ある国がEU加盟を希望する際には、加盟に適しているかどうかを判断する基準として、「コペンハーゲン基準」という基準に照らし合わせて判断されます。民主的な統治を行っているか、法による決定がなされているか、人権の保護や、マイノリティの尊重を確保しているか、市場経済が機能する体制を有しているか、欧州連合の義務と目的を受け入れることができるのか、などが加盟基準とされます。これらの基準をクリアできていなければ、希望してもEUに加盟することはできません。この加盟基準は1993年6月のデンマーク・コペンハーゲンでの欧州理事会において決定されたため、「コペンハーゲン基準」と呼ばれています。
2004年に基本条約である「欧州憲法条約」が調印されましたが、「個別の加盟国の主権が脅かされるのではないか」という不安感をもつ人々が多くなり、2005年にはフランスやオランダで条約を批准するかどうかの国民投票が行われました。その結果、批准に反対するという声が多かったのです。この事態を受けて「熟慮期間」が必要とされ、ヨーロッパ統合の過程は一時的に停止しました。
この欧州統合という「歴史的な大実験」は、各国の思惑もあって順調に進んできたわけではありませんでした。その後も様々な試行錯誤と改革が議論されながら、2007年に欧州理事会によって新条約の改定が提案されました。2009年当時のEU理事会議長国ポルトガルの首都リスボンで、新しい改革が加えられた基本条約が全加盟国によって調印され(リスボン条約)、現在にいたっています。例えばこれによってEU加盟国の首脳会議である欧州理事会の「常任議長」が任命されることになりました。欧州理事会にはこれまでも議長がいましたが、常任ではなく、EU加盟国の首脳が半年交替で就任していたため、その首脳の思惑よってEUの重点課題が半年ごとに替わったりと、いろいろな課題が指摘されていたのです。

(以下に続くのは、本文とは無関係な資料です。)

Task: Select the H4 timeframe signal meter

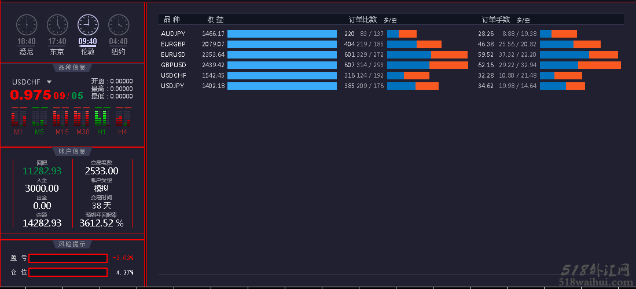Action: coord(123,118)
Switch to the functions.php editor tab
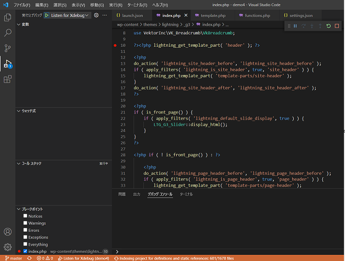 point(257,15)
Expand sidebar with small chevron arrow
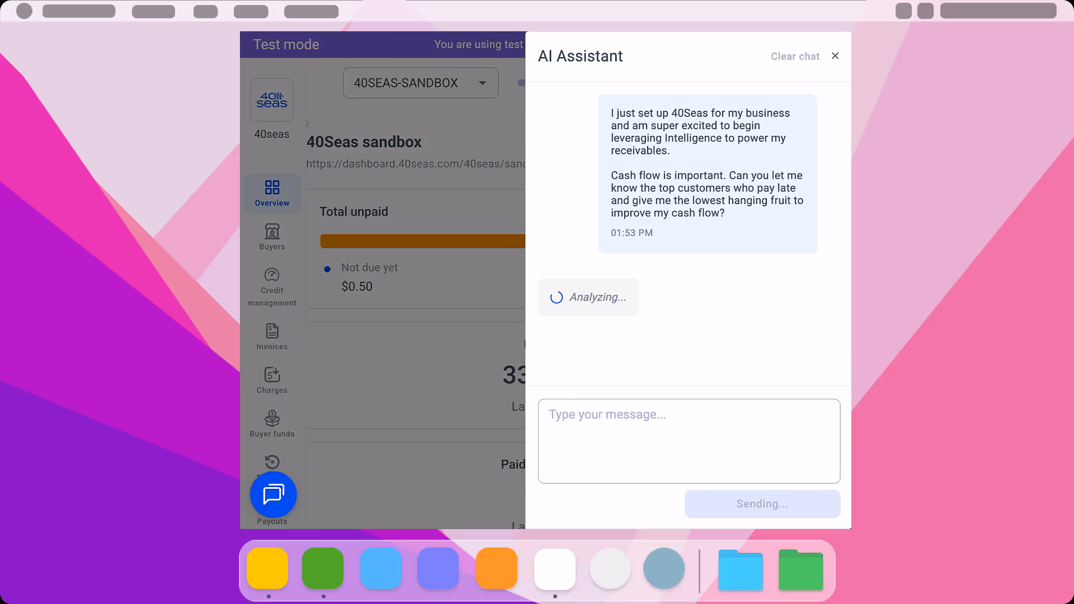This screenshot has width=1074, height=604. pyautogui.click(x=307, y=123)
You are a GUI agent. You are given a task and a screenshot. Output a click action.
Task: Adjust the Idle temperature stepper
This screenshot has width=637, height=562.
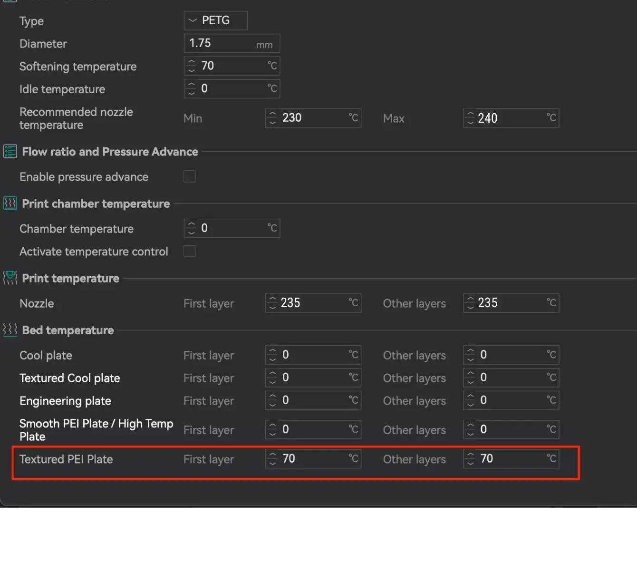pyautogui.click(x=192, y=89)
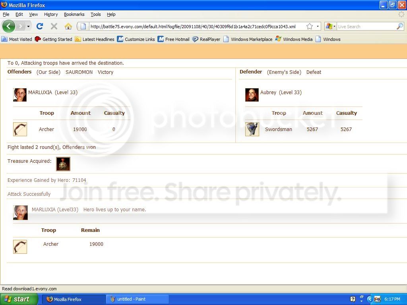
Task: Open the Latest Headlines bookmark
Action: (x=95, y=39)
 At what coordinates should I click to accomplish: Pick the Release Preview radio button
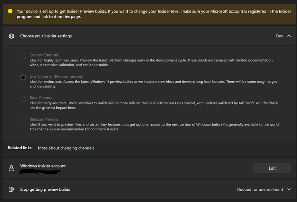coord(23,120)
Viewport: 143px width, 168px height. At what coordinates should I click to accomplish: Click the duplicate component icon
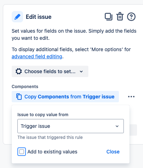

EUの機関には、民主的に直接普通選挙によって選ばれた議員による「欧州議会」があり、EU加盟国の市民5億人を代表し、EUの政策実施のための検討を行います。また欧州理事会は加盟国の国家元首または政府首脳、および欧州理事会議長と欧州委員会委員長で構成され、EUの全体的な政治目標と優先課題を決定します。リスボン条約は欧州理事会をEUの最高意思決定機関と定めています。その常任議長は「EUの大統領」ともいわれ、国際的にEUを代表する立場となります。その他非政治的な機関として欧州中央銀行制度(ESCB)やEUの司法機関である欧州裁判所があります。
ユーロを導入する国も今年で18ヶ国となりました。しかし通貨と中央銀行は一つなのに国情や財政状況が国ごとに異なっているということは、ユーロ圏の不安材料として通貨統合の当初から問題視されていました。また、そもそも競争力に大きな差がある国同士が同じ通貨を使うことに無理がある、との声はいまだに少なくありません。